Nous l’avons vu, une génération n’est pas constituée de clones parfaitement alignés avec les valeurs et les façons de fonctionner qu’on lui attribue. S’il y a des similarités, ils ne sont pas une représentation exacte des personnes qui se trouvent en face de vous. 

Aussi, libérer les esprits de leurs a prioris est le point de départ pour apaiser les conflits, et cela passe par des actions concrètes. 

  • Etablir un climat de confiance 

Nous vous en parlions dans cet article, un management par la confiance permet de créer un système dans lequel chacun se sent à sa place et peut exprimer ses frustrations, ses envies et ses ambitions sans tabous et sans conséquences.

  • Valoriser les compétences 

Tout un chacun évolue dans le monde de l’entreprise grâce à son lot de compétences. À vous de les pointer du doigt et de les mettre en avant. Mieux encore, engagez les collaborateurs à valoriser leurs pairs. 

  • Mettre tout le monde au même niveau

Si l’usage de la technologie semble appartenir aux plus jeunes, elle n’est pas pour autant inaccessible pour les autres. Formez vos équipes pour qu’elles soient toutes au même niveau. Et ne les sous-estimez pas, ils pourraient être bien plus doués que les plus jeunes sur le sujet.

  • Mettre en place des échanges de compétences

Quelles sont les forces des uns et des autres ? Leurs expertises ? Allez chercher de ce côté en créant des binômes complémentaires. “46% des répondants à l’enquête du cabinet Hays, toutes générations confondues, estiment que le levier le plus efficace pour améliorer la cohabitation des générations dans l’entreprise est la création de binômes intergénérationnels.” 

  • Entretenir la motivation. 

Qu’est-ce qui motive tel ou tel individu au quotidien ? En voilà une bonne question.
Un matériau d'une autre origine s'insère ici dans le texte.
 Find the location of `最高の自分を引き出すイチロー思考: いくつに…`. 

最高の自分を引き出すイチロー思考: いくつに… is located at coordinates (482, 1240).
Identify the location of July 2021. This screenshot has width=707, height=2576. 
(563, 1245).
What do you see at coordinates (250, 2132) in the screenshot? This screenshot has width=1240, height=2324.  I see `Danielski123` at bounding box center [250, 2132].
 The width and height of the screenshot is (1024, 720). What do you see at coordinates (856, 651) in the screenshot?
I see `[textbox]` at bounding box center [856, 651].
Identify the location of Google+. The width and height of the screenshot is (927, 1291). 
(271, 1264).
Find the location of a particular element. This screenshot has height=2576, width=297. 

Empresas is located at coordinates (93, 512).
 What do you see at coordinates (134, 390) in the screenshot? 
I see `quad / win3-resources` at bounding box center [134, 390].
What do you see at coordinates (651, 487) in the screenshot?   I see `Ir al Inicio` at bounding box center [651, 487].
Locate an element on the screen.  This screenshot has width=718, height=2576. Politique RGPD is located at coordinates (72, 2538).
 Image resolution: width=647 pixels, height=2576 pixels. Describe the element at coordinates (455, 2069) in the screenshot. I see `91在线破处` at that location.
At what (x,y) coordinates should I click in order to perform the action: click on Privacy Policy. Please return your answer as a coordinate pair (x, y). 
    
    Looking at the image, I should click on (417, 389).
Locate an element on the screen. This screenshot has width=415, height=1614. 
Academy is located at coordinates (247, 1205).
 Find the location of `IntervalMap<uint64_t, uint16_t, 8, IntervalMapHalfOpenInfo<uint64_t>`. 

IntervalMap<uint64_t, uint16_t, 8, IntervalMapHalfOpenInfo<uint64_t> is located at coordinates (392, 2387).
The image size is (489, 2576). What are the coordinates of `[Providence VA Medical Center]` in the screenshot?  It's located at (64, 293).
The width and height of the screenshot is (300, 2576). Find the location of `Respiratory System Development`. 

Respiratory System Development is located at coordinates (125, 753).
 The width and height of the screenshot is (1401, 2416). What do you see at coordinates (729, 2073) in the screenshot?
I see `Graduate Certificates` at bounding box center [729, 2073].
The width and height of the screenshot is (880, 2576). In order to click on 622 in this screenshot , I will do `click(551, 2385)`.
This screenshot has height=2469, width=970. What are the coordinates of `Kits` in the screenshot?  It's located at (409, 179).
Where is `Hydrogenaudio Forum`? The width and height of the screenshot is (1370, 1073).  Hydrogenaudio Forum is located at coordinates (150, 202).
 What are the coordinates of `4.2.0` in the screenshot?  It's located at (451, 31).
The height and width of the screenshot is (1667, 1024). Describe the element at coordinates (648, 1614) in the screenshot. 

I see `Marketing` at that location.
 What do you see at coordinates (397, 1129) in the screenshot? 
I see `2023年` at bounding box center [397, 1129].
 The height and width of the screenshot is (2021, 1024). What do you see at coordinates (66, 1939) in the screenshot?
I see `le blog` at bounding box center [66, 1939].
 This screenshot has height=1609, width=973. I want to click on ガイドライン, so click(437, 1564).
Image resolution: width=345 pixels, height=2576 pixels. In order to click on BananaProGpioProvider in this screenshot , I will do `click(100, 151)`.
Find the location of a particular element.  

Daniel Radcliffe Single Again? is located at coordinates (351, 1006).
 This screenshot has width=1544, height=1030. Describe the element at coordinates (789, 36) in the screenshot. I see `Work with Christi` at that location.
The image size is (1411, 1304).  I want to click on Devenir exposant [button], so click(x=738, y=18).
Vous n’aurez pas d’autre choix que d’apprendre à les connaître et appuyer sur les bons leviers. 

Étape 3 – Réunir sur des valeurs communes

Regarder ensemble dans la même direction. Trop “gnan-gnan” ? Et pourtant. Cela pourrait bien être la réponse aux maux générationnels. Rassembler sur ce qui anime les individus en leur for intérieur. 

Les valeurs trans-générationnelles 

Il existe de nombreuses valeurs communes aux générations. À commencer par l’équilibre entre la vie privée et la vie professionnelle mais également l’accomplissement de soi, la sécurité et la liberté selon l’enquête Hays. Voilà une bonne base sur laquelle travailler. À vous de placer le curseur et de tester les bons leviers pour y répondre. Horaires flexibles, management de la confiance, cadre bienveillant, culture du feedback, etc. Les solutions existent et sont multiples. 

Les valeurs de l’entreprise 

Si il y a bien des valeurs qui se doivent de mettre tout le monde d’accord, ce sont celles portées par l’entreprise. Dans ce contexte, le recrutement est clé. S’assurer que les personnes qui viendront rejoindre le collectif sont alignées avec les valeurs de l’entreprise et sont en mesure de collaborer avec les personnes déjà en place. 

Et si on faisait la paix entre générations ? 

Notre année de naissance peut donner à notre interlocuteur quelques pistes pour nous cerner. Mais il lui faudra approfondir afin de connaître les composantes de notre personnalité, les valeurs qui nous tiennent à coeur ou encore la façon dont nous appréhendons la vie en entreprise, tant l’humain est un Être nuancé. 

S’il faut retenir une chose, c’est à quel point nous nous trompons les uns sur les autres et à quel point nous sommes capables de nous rassembler sur des valeurs. Et c’est là qu’il faut appuyer : l’objectif doit être commun, la mise en application homogène et le résultat collectif. 

L’avenir de l’entreprise n’est pas siloté, il est ouvert. L’échange, la bienveillance et la transparence en première ligne.